Objective => List every line in the items below that contains the word "link".

Data provided =>
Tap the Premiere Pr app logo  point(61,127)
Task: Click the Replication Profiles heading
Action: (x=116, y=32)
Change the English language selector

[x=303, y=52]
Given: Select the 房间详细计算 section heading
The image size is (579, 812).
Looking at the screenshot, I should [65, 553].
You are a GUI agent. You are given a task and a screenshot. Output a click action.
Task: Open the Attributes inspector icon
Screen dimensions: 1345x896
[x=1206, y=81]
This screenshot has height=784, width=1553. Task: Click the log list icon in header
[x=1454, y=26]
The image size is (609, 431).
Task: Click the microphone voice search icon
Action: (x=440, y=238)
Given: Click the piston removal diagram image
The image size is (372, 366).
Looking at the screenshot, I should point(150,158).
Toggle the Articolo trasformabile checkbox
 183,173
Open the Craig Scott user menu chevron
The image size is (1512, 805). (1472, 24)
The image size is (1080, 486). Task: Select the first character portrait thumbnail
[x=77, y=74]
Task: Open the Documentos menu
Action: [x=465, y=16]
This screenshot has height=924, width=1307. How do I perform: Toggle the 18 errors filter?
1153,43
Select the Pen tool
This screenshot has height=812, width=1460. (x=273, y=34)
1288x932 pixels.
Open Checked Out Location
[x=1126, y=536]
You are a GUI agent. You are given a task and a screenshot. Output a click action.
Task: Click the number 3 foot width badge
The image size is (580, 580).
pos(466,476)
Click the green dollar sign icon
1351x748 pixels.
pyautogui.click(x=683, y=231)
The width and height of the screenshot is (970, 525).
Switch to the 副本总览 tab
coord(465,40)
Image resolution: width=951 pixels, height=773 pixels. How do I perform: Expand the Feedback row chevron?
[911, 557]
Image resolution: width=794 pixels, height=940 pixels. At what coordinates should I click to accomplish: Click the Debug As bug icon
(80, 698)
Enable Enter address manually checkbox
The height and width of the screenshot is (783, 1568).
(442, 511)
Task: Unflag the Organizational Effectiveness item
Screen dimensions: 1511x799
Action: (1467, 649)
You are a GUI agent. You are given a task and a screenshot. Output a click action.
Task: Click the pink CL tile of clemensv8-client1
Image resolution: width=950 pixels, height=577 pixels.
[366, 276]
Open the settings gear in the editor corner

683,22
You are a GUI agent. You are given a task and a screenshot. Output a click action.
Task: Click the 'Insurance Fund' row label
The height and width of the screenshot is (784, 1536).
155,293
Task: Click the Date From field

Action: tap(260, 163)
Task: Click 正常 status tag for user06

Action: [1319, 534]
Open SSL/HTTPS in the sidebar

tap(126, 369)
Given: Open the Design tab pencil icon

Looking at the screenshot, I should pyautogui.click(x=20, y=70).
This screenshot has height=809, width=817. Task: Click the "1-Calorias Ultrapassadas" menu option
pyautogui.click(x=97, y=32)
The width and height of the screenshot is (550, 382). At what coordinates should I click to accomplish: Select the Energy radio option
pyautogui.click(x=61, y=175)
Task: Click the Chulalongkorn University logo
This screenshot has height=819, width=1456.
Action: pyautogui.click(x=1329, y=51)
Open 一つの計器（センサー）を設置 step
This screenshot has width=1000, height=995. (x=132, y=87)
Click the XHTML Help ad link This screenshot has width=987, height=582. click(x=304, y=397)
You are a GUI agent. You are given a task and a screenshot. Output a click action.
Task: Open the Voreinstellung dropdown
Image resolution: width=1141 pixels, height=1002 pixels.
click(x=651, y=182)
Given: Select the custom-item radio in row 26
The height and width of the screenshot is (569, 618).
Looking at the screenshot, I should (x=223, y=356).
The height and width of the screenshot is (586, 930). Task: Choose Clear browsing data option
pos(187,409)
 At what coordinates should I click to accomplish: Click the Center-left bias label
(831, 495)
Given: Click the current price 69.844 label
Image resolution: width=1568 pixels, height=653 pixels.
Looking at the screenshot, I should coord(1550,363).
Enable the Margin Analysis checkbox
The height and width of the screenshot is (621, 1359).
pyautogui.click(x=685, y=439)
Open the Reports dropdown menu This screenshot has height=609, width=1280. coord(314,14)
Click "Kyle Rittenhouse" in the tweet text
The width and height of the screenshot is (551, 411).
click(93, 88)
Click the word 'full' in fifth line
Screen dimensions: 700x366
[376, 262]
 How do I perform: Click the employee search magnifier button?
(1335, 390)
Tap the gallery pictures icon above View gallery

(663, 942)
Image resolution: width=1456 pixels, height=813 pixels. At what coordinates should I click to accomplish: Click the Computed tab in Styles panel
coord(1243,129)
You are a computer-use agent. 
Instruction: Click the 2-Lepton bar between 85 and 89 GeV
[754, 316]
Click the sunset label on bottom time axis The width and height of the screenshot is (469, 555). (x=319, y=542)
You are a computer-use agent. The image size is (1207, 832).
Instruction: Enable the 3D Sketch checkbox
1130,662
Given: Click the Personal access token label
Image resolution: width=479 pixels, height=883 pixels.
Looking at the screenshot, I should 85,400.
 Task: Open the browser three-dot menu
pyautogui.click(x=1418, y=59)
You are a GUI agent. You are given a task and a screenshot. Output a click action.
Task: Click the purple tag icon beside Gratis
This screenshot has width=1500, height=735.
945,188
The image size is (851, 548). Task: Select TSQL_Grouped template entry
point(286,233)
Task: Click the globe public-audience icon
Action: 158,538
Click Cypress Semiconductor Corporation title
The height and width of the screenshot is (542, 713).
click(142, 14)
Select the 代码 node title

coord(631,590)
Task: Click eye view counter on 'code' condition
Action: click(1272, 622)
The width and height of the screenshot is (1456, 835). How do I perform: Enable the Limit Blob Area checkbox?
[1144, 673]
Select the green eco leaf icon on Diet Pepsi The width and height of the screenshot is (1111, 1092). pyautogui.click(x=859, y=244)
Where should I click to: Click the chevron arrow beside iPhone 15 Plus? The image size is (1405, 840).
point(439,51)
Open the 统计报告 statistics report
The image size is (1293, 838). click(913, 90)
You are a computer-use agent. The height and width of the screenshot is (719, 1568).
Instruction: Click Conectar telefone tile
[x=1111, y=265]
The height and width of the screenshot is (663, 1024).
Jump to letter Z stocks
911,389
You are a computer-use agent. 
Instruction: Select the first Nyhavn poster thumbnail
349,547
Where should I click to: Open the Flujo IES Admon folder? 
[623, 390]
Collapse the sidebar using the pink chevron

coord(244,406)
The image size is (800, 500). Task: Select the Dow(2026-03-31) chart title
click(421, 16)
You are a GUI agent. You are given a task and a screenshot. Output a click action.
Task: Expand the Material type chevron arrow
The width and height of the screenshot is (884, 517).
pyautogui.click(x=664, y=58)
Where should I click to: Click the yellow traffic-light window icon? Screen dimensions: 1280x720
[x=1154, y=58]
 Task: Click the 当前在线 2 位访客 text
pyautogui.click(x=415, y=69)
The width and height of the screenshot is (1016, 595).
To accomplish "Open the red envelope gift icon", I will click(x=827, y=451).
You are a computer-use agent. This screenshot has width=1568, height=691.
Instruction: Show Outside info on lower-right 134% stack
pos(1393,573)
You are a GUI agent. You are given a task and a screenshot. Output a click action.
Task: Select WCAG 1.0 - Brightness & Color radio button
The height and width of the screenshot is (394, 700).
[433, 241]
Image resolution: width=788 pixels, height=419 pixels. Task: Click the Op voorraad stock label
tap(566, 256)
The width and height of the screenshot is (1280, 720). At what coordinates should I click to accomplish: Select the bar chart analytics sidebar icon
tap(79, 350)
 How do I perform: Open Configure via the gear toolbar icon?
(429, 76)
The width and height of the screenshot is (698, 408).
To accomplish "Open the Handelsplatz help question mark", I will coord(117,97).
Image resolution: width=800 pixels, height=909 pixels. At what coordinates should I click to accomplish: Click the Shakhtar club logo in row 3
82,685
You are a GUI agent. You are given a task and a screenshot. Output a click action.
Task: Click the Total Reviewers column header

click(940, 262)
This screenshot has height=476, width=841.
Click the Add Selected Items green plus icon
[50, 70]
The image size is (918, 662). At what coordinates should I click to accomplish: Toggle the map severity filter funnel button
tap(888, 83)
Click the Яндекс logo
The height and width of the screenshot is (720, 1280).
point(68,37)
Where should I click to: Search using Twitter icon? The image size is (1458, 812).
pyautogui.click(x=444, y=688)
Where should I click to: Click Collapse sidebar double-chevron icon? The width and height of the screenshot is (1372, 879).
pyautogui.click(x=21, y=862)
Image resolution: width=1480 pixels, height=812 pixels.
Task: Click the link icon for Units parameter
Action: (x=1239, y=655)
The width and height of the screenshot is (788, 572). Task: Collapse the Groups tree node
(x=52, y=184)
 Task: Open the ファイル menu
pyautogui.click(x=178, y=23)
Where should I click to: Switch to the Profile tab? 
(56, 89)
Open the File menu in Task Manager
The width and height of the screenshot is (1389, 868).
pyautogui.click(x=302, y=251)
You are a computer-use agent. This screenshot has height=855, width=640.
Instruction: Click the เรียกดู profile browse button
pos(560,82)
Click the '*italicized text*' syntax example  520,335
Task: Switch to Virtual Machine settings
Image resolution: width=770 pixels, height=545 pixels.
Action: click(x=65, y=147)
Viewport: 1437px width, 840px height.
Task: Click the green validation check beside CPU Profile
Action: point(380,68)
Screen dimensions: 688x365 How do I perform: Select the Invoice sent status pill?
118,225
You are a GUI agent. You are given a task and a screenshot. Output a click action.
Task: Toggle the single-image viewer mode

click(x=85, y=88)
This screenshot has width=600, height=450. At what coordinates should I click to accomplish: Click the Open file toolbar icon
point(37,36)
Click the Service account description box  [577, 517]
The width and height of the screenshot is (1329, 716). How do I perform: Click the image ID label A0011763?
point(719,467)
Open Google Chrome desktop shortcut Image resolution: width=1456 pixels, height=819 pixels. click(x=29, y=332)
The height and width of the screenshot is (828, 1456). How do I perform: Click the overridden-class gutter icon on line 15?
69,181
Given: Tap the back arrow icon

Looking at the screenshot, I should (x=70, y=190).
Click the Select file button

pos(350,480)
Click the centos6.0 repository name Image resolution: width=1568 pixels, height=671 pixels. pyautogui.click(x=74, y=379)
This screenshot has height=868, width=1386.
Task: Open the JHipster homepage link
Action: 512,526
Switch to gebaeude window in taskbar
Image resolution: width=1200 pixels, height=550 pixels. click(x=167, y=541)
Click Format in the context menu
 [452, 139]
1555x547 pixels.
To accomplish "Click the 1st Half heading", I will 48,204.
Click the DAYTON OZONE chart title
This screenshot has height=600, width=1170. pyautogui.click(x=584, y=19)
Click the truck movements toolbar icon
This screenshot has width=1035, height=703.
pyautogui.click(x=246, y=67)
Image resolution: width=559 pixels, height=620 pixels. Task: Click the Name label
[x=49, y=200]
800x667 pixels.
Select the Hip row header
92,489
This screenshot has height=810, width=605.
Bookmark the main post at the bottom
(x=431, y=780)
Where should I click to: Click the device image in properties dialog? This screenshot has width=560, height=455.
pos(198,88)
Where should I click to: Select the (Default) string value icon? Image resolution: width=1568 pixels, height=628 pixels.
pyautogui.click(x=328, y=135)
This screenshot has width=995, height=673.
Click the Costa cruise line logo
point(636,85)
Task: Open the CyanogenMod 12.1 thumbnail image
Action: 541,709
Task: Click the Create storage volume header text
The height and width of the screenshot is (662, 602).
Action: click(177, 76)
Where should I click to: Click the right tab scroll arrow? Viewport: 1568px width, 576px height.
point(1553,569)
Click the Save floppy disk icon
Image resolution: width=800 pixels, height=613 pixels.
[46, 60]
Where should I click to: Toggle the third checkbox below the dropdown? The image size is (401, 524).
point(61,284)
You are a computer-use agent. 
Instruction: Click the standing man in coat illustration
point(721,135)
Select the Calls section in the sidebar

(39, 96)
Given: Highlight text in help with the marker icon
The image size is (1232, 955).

Written solution =>
Click the XHTML Help ad link This screenshot has width=987, height=582. click(x=304, y=397)
Task: Click the link icon for Units parameter
Task: Open the JHipster homepage link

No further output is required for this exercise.